Determining Pregnancy Before X-Rays

During my routine work week, I am often asked by new staff, and even by some veterans, how we should handle radiographic examinations on patients who state that there is a "possibility" that they could be pregnant.  My answer is typically in the form of a question; "What does the hospital's protocol state?"  The new grads have probably seen several examples in school and may not be used to our protocol yet, and the veterans have more than likely seen the policy change over the years multiple times, and both are just looking for reassurance that they're doing the right thing (I can't fault anyone for that).

I know it's a bit annoying to my staff when I answer them in this fashion.  They probably feel how I did when I was a child and asked my mother the meaning of a word.  She would say, "look it up... you know where the dictionary is."  It's not what you want to hear at the moment, but it certainly is a good learning experience.  It will not only lead to the answer they are looking for, but it will also show them how and where to find policies in a pinch - something you might need to do when working alone on a 3rd shift or during a JCAHO inspection.

I have seen several policies with minor variations across the board, but if you are unsure, and if your imaging department does not have a written policy or protocol for you to reference, here are some easy steps you can follow to ensure that you are protecting your patient and your license:

1. In the most unsure of circumstances, ask the Radiologist.  The worst thing you can do is assume responsibility to assess the risk involved with performing the exam and go on to perform it.  As long as you ask the Radiologist, you can rest easy knowing that someone who is much more qualified than you as a technologist is making the assessment... and document who you spoke with and what they said.

2.  Find out if your facility follows the "10 day rule."  Some facilities have a standing order that means if the last menstrual cycle was within the last 10 days, you are protected by that standing order when you perform the exam - note that a lot of hospitals are moving away from this rule, however.  Once again, document the patient's response.

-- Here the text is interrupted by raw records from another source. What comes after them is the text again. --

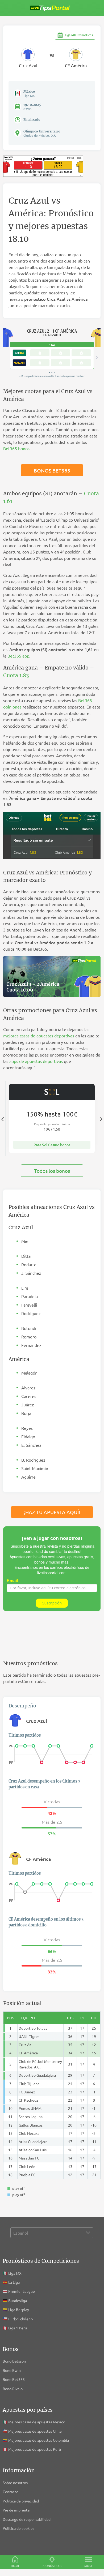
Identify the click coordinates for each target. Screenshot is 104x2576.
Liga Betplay (18, 2309)
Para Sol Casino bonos (52, 1144)
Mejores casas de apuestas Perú (34, 2449)
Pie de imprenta (16, 2510)
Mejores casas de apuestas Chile (35, 2431)
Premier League (21, 2291)
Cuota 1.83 (16, 675)
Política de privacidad (21, 2500)
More (88, 2566)
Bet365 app (18, 655)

3.  Order a pregnancy test - if there is no Radiologist in the department, you can always ask the ER Physician if they could order a pregnancy test when a patient is unsure if they are pregnant or not.  It may take a few minutes to get back, but we're focusing on quality of patient care, not quantity.  Keep in mind that if the exam does not place the fetus in or near the primary beam, they may not be so concerned about ordering a pregnancy test.  It is up to the patient and the doctor to weigh risks vs. benefits in these situations.  

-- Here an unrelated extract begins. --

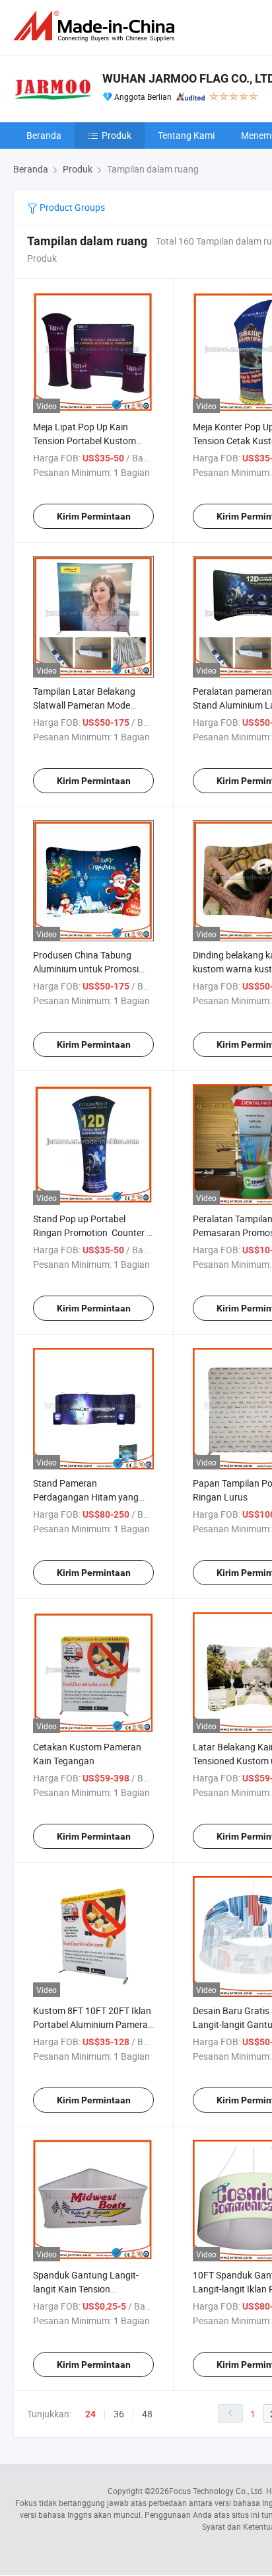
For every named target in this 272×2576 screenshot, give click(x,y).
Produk (116, 135)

We need to be very thorough in asking for an LMP and pregnancy risk.  Know your policies and know where to get information in your Radiology department.  We should always double-shield patients that are pregnant and we need to document that we did so (I hope you are absorbing my theme of documentation).  Also, make a note of any conversations with Physicians who approved the x-rays, or any pregnancy test results that we may have access to.  Don't forget to inquire about any mothers or female family members that may be asked to hold a patient or stay in the room during the exposure if they are pregnant as well.